Sunday June 17th will be Montefiore day in Ramsgate, the faded seaside resort where Sir Moses and his wife Judith lived for nearly fifty years. Ramsgate was incorporated in 1884, the year Montefiore turned 100, and the town’s most distinguished resident donated the new mayor’s chain of office – gold, as you would expect, but rather surprisingly made up of the Hebrew letter Mem, Montefiore’s own initial. For the first time in many years, Ramsgate has its own mayor again – and the chain has reminded him of the town’s distinctive Jewish heritage. So Ramsgate has launched a Montefiore Heritage Society, and is inviting the great and good to commemorate the opening of Montefiore’s private synagogue there on June 17, 1833.

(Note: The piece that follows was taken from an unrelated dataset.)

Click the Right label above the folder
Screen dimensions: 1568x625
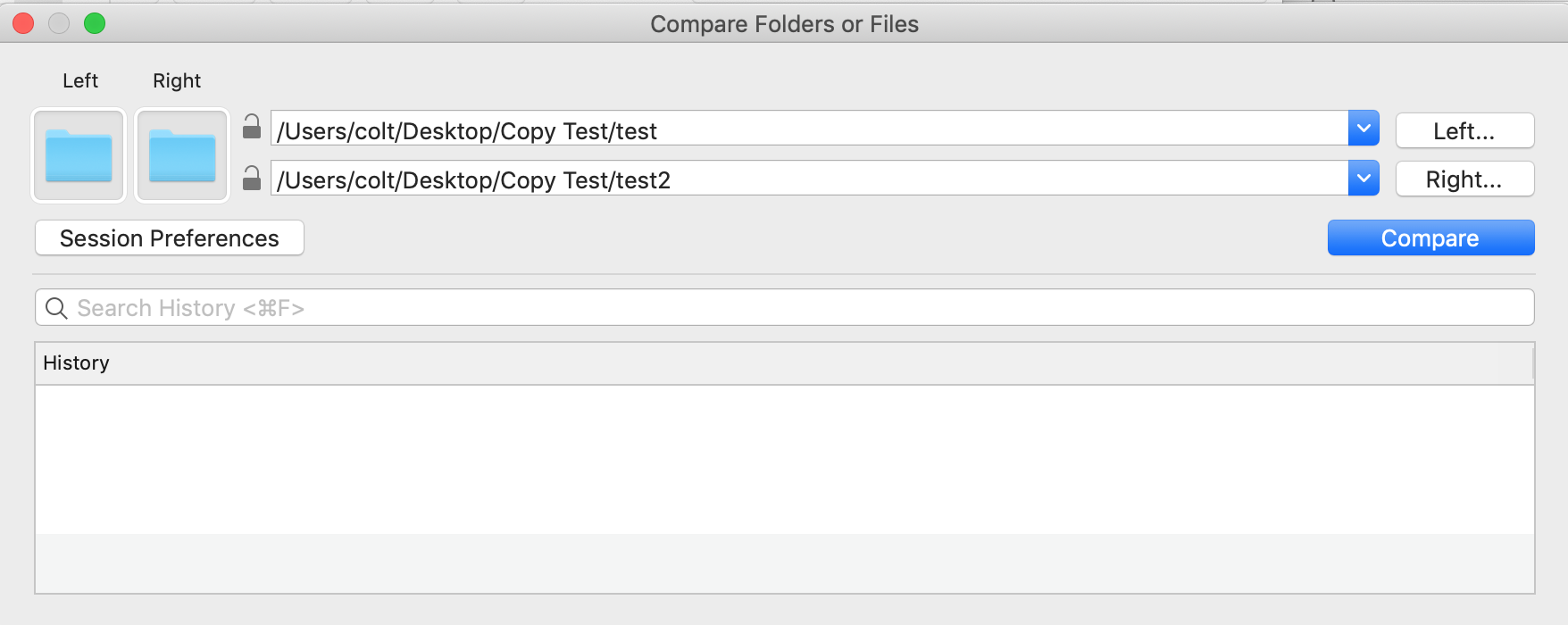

It’s good to see the town embracing its Jewish past because it hasn’t always been thus. And yet to Victorians, Montefiore and Ramsgate were synonymous. Before Montefiore’s arrival, this was a typical English working port, with a good beach and some gracious Georgian housing. By his death it had acquired not just a synagogue, but a replica of the Tomb of Rachel (where Montefiore mourned his own lamented Judith), a range of Jewish schools and boarding houses, and something called the Lady Judith Theological College, which was a cross between a yeshiva and an Oxford college. And of course there was East Cliff Lodge itself: Montefiore’s home, a neo-Gothic gentleman’s residence that was at once typically Victorian and full of the most extraordinary Judaica.
My cousin Robin Sebag-Montefiore was born in East Cliff Lodge, and my mother’s elderly relatives can still remember playing in its fabulous gardens during their school holidays. Others have told me how the whole Jewish community was invited to the house for Sukkot, and of the wonderful tea parties held on its lawns. But Robin’s father died when he was 3, and his young widow sold the house and much of its contents. Like so many grand houses it fell into decay – occupied by the army during the Second World War, sold to the Borough of Ramsgate in 1952 and demolished in 1954. All that remains now are the greenhouses – ambitious, curved, glass buildings that predate the Crystal Palace. The Judith College suffered a similar fate. It was training North African rabbis as late as the 1950s, but demolished in 1961, when the Sephardi community chose to transfer its activities to London.
And so it is that I mostly associate Ramsgate with funerals. Because the Montefiores are the only members of London’s Sephardi community who still chose to be buried here. It’s strange visiting a cemetery where so many family members are buried close together, and its strange burying so many family members so far away from their loved ones that for most of the year their graves lie forgotten and unvisited.
I’m glad there are others now to remember the Montefiore past: to visit the greenhouses, and to walk down the steep footpath, past the synagogue and on towards the cemetery; to stop for a pint at The Montefiore Arms before heading on to catch a glimpse of the sea.